The Looff Carrousel will open its doors 1 p.m. May 12 in a grand opening ceremony that will follow the city’s Junior Lilac Parade, park officials announced Thursday. Two dollars will get you a seat on one of the 109-year-old carrousel’s historic wooden horses, all of which have been restored and repainted for the debut.
“This is the first time, we believe, in the history of the Looff Carrousel that all the horses were redone at the same time,” said Leroy Eadie, director of Spokane Parks, on a tour of the new facility Thursday afternoon.
Thursday marked the first time since January 2017, when the attraction closed, that the horses were spinning once again in Spokane.

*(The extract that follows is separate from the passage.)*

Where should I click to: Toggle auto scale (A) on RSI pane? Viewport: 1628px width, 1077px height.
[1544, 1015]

Park planners originally suggested the carrousel might be open in time for Bloomsday. Instead, the grounds surrounding the attraction will be open this weekend. That includes a functioning Rotary Fountain, rebuilt as part of the work done by Walker Construction on the carrousel and its grounds, as well as the return of the garbage-sucking goat sculpture.

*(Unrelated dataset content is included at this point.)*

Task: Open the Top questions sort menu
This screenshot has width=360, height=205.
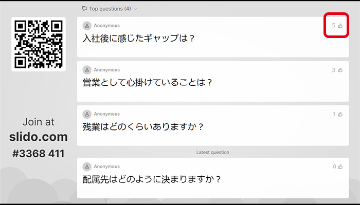Action: click(110, 9)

“The contractors are quickly finishing up their work,” Eadie said. “The carrousel’s not going to be open until next weekend, but citizens are going to be able to come down and enjoy the new grounds.”
Those grounds included a lighted wooden boardwalk that winds its way along the north side of the new structure, linking the area beneath the Rotary Fountain with the Centennial Trail beneath the Stevens Street bridge. Bloomies and their supporters also will be able to trek across the newly rebuilt Howard Street Bridge, which was completed earlier this year at a cost just shy of $5 million. The span has remained closed as a staging area for work on the south bank attractions as well as the under-construction U.S. Pavilion.

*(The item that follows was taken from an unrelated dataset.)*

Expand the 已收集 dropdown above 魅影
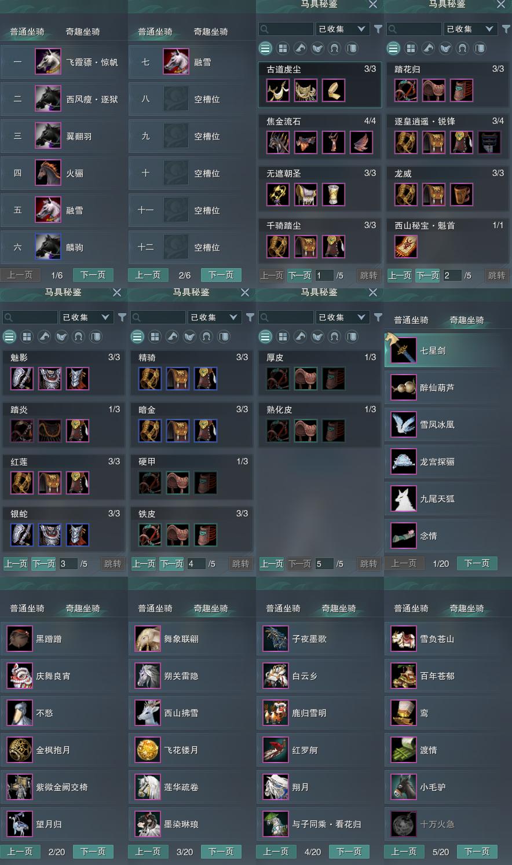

Also returning will be the ring toss game. Riders can pick up plastic, gold-painted rings and attempt to chuck them at a vinyl recreation of the Garbage Goat carrying a bucket, officials said, replacing the clown that had been the previous target.
Sometime later this spring or early summer, the park will introduce a $5 option for unlimited rides on the historic carrousel, built by its namesake Charles Looff. Originally installed at Natatorium park, the carrousel remained there until 1975, when it was moved after Expo ‘74 into the old Bavarian beer hall which housed it for more than 40 years.
Spokane Parks Director Jonathan Moog said the city would wait to introduce the unlimited passes to ensure everyone would get a turn on the new carrousel.
“We expect just overwhelming support from the community, coming out here and using it,” Moog said.
Three party rooms also will be available for rent, and a new patio has been constructed on the building’s northeast corner where planners envision the sale of alcohol at a later date.
With the completion of the Looff Carrousel building, the $64 million renovation of Riverfront Park is about one-third complete, Eadie said. The Spokane Park Board still is considering the final tallies for the carrousel building and the skating ribbon, which opened in December. As of last month’s Park Board meeting, officials have approved $9.2 million for the construction of the carrousel and the surrounding areas, including the rebuilt Rotary Fountain. The skating ribbon’s total cost is now around $8.1 million.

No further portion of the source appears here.